We’ve all had them, those moments when we’re reminded just why it is that we love what we do. I’ve experienced this frequently recently with my return to teaching over the last few months and most often when I’m with my son. I think it must be what Joseph Campbell meant when he referred to bliss. Follow your bliss was his mantra and I made it mine too.
When we find our bliss we find what we love, we connect with it at a deep level, and through it we experience more of ourselves just as we also let go of any fears or doubts. We might even get that sense of understanding why it is we are here in the first place. It’s this bliss, this love, that transforms what we do, that gives it a value that is at once deeply personal, while also shared by those who have found their bliss in the same thing. One thing is sure, once you’ve found it, you want more. I remember this when I started learning the Argentinian Tango. Even though I wasn’t particularly good in the beginning, there was something I just loved about it. It opened up a means of expression through movement, a language, that I connected with from the start.
This evening on my ride home I had another encounter that reminded me of a couple of my loves – riding and horses. The first 18km of my ride home is mostly on main roads but the final section goes through a mix of paddocks and large house blocks with big bush gardens. If I’m riding at night it’s completely black, there are no lights except the stars and those on my bike. Tonight though, as I started the descent past the horses all wrapped in their winter blankets under a pink sky, I just felt that lovely, almost indescribable mix of serenity and joy and I thought to myself, this is why I ride.

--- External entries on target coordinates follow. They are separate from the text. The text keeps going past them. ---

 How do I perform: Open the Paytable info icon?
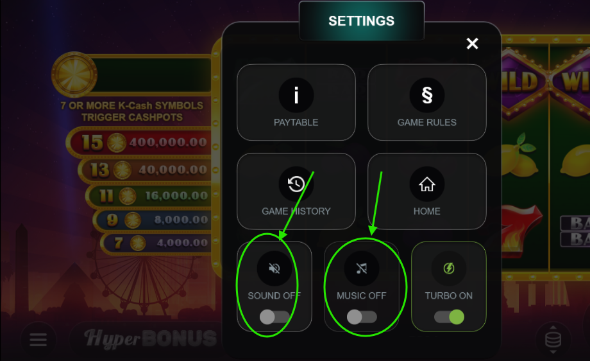pyautogui.click(x=296, y=95)
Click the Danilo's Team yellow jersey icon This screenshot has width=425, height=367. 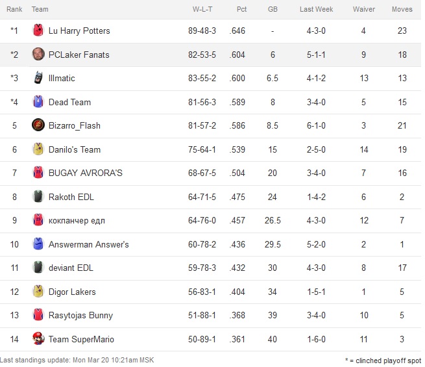pos(38,149)
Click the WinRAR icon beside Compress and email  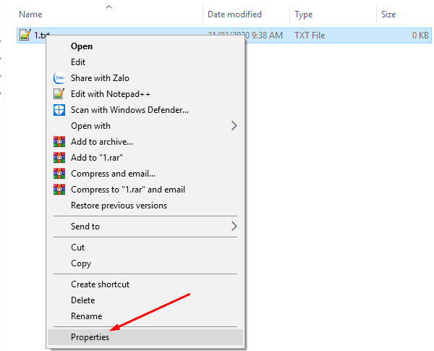pyautogui.click(x=59, y=174)
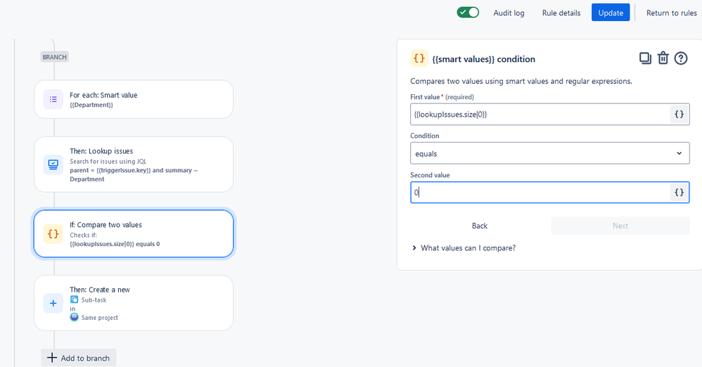Click the Update button
The image size is (702, 367).
point(611,13)
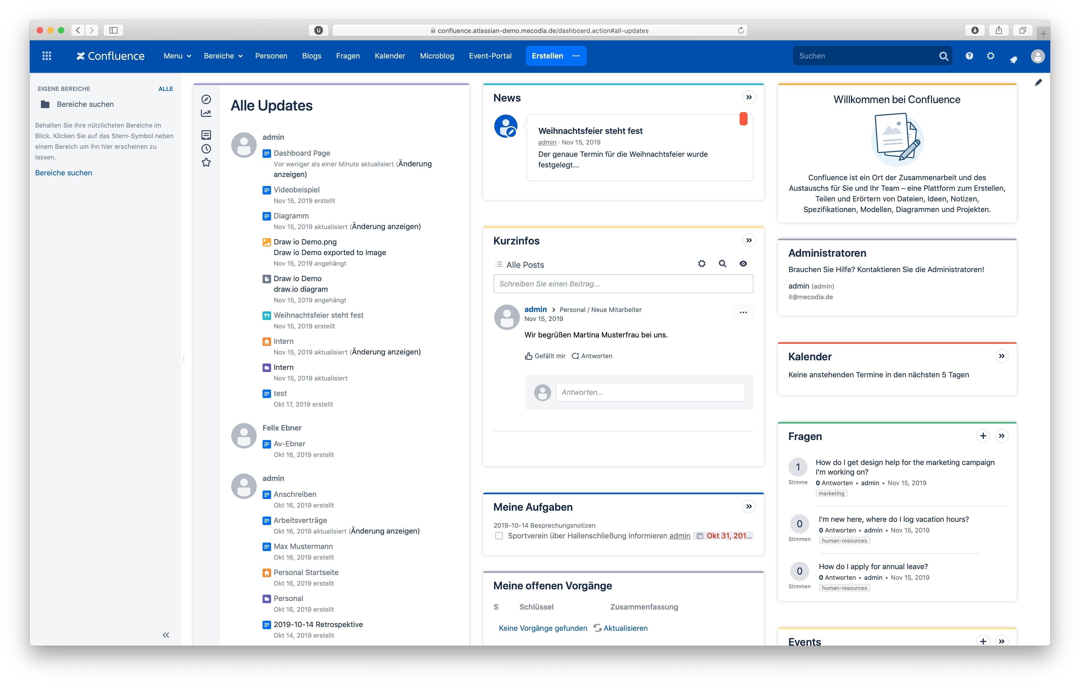Open Kurzinfos settings gear icon
Screen dimensions: 1080x685
pos(701,264)
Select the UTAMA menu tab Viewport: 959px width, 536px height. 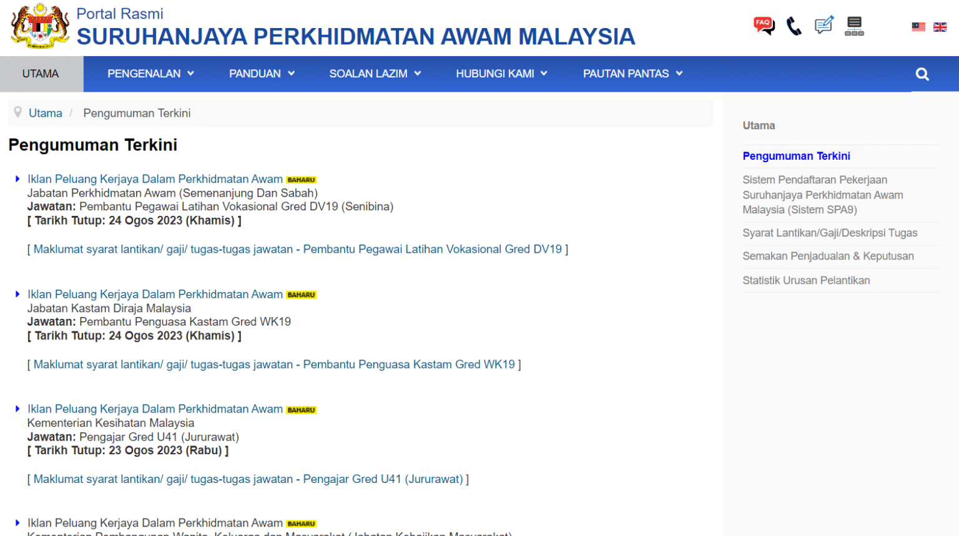[x=41, y=74]
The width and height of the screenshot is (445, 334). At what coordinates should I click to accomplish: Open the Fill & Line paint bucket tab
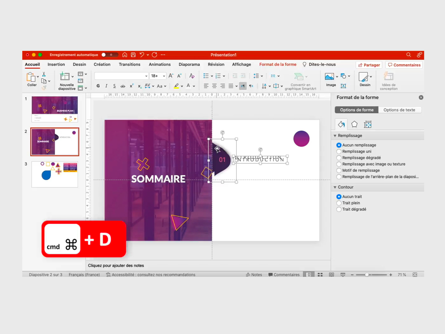(341, 124)
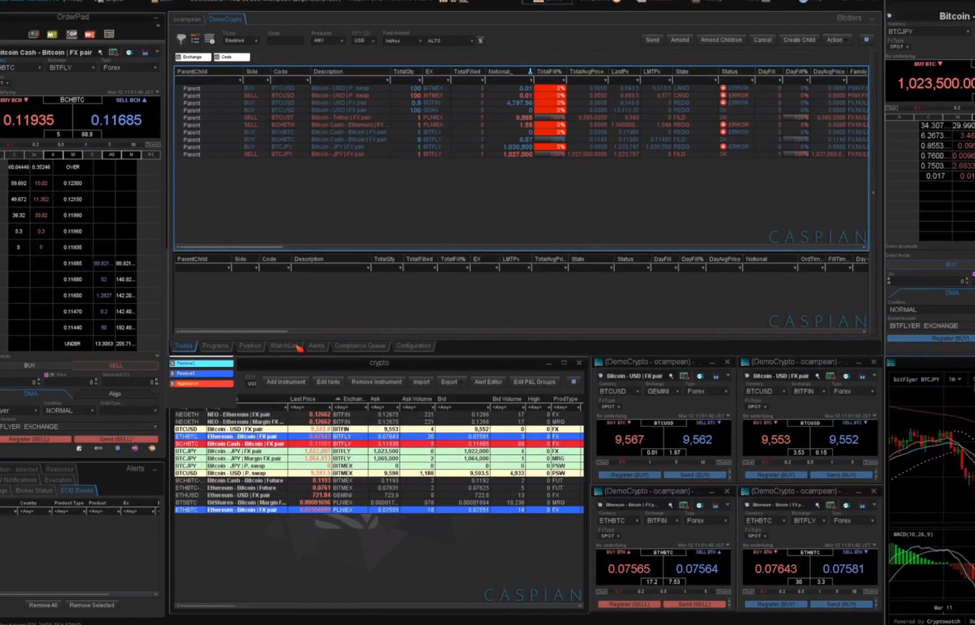Click the tree list view icon in blotter toolbar
This screenshot has height=625, width=975.
[x=195, y=39]
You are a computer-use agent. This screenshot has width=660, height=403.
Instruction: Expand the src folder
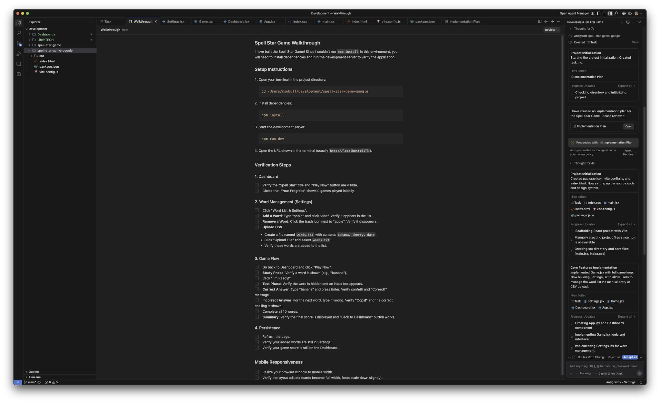[x=41, y=56]
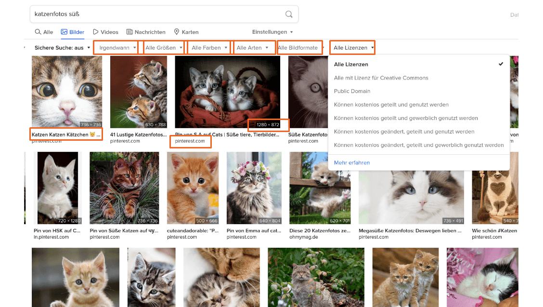Open the Sichere Suche dropdown

pyautogui.click(x=62, y=48)
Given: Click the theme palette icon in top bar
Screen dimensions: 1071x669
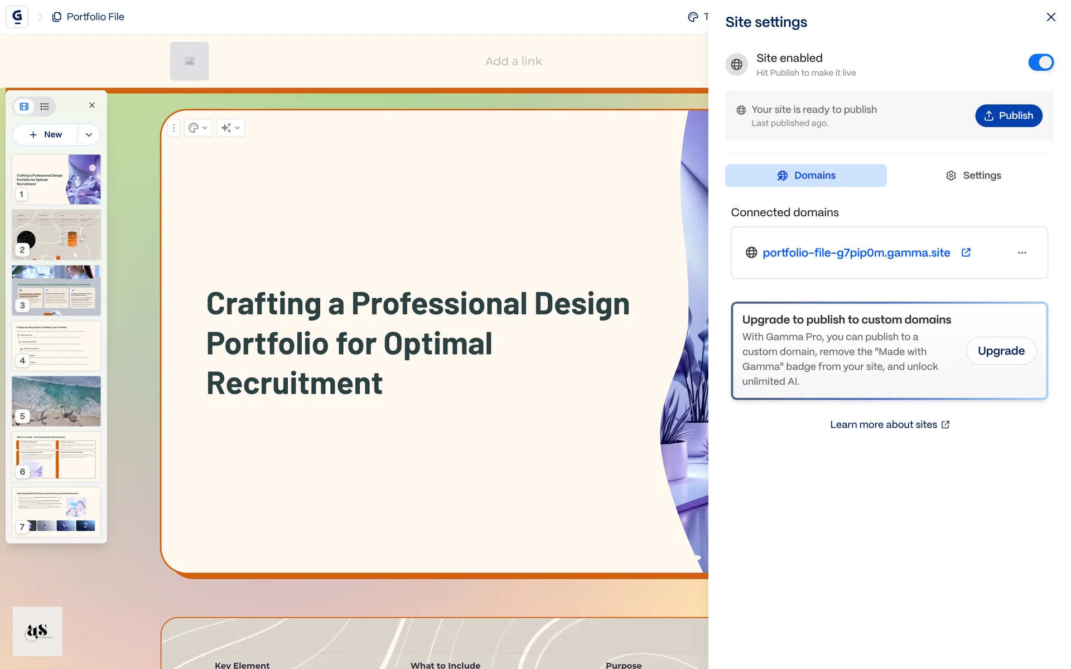Looking at the screenshot, I should [x=693, y=17].
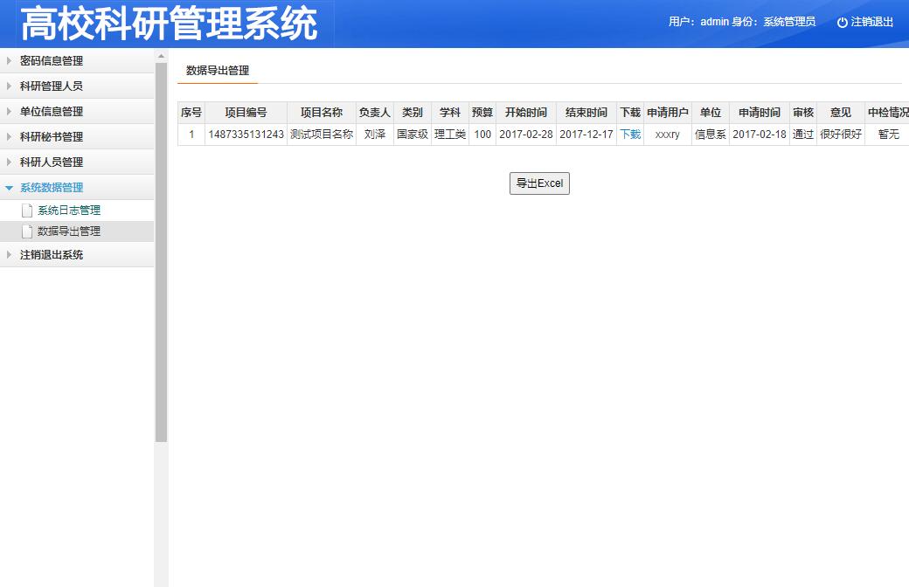Click the 下载 link in the table row

click(629, 135)
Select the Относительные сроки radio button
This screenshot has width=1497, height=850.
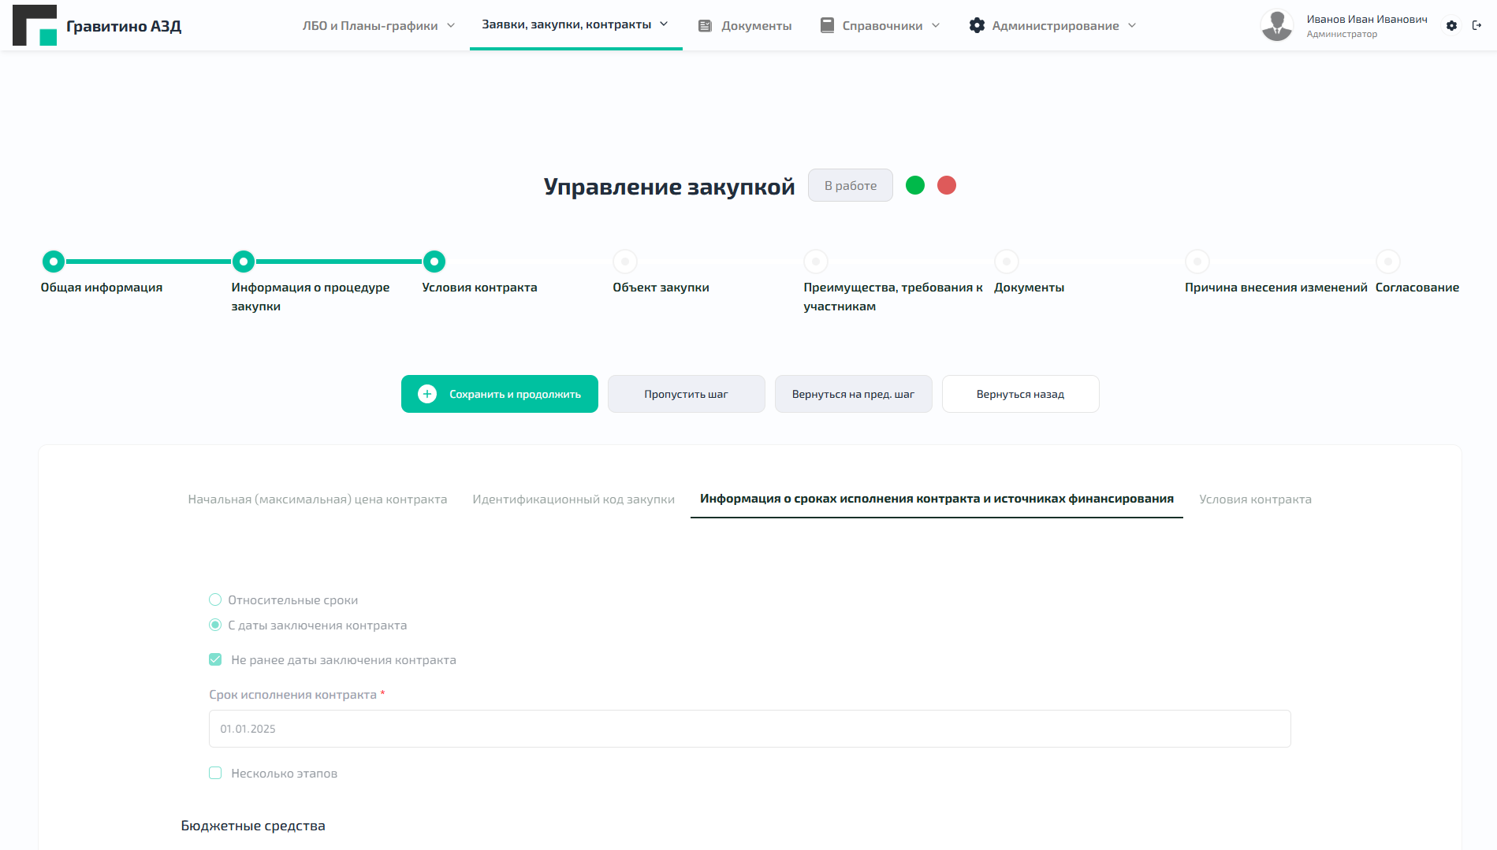pos(214,599)
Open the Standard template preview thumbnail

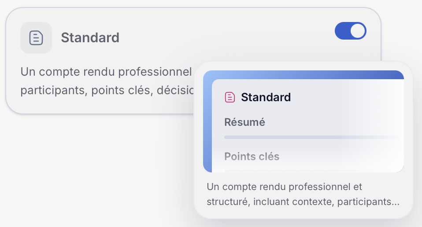click(304, 121)
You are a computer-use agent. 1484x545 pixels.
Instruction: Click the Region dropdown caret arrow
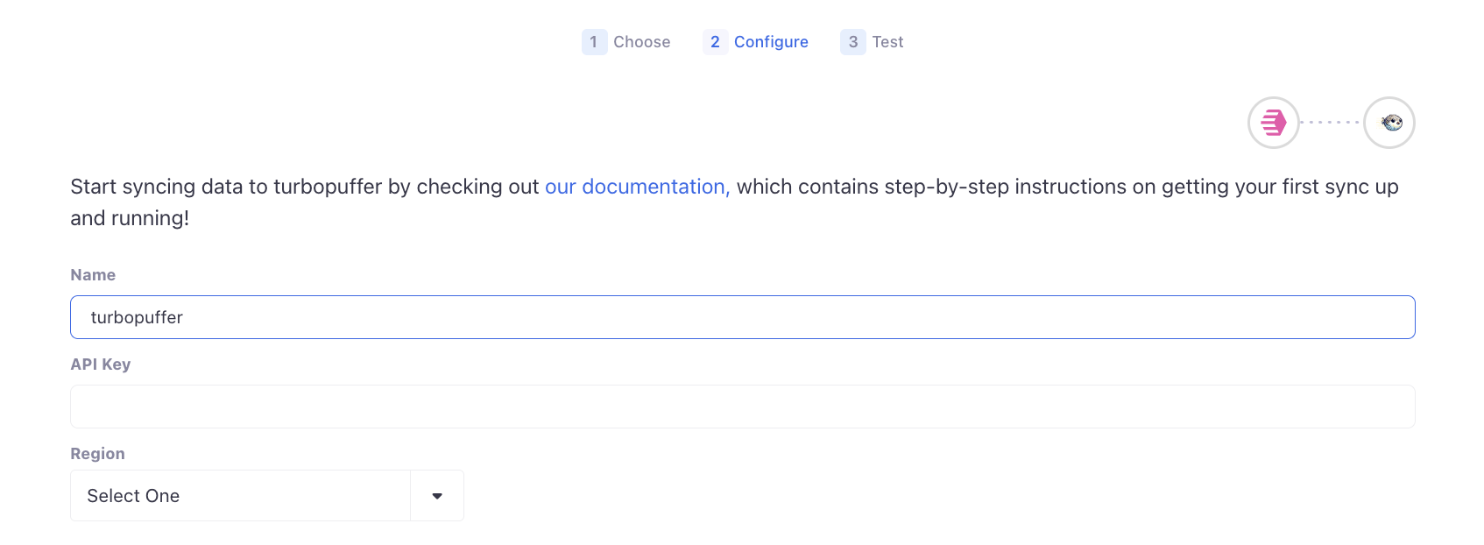pyautogui.click(x=437, y=496)
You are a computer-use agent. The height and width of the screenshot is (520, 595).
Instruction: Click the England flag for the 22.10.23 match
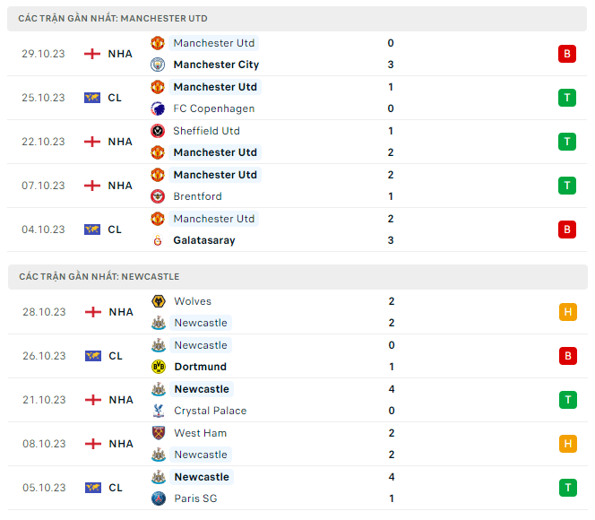pyautogui.click(x=91, y=142)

A bit further on I stopped at the top of a hill to take a photo of the sunset and a beautiful chestnut Warmblood horse came up to the fence near me. He was probably on the lookout for his people as it was about his dinner time as well. I greeted the horse even though he was separated by two fences; it’s always nice to make the connection, however brief. Then as I clicked in and started rolling away an unexpected thing happened. The horse followed, first at a walk, and then as I picked up speed, he started to canter, heavy hooves drumming the ground with that solid rhythmic thud that only a 700kg creature can make. It was magical seeing this beautiful horse running along beside me. At the end of the paddock he stopped and so did I and I asked him if he wanted to run again, so I rolled forward (this time up hill) and he followed. As I rode faster, he galloped faster still so now I was following him. We did this about four times, up and back, up and back. I could tell he was relaxed and just having fun with me, just like the horses we used to spend time with, Maggie, Juno and Shan. I’ve had countless wonderful moments on the bike over the years but this was certainly one of the great ones. Apart from the moment itself it reminded me of how important animals are in our lives. We’ve been blessed to know what it’s like to have this connection on a regular basis and it’s time to start renewing that connection in what ways we can.
Have you had any similar moments recently, at work or at play? I invite you to share them below if you wish.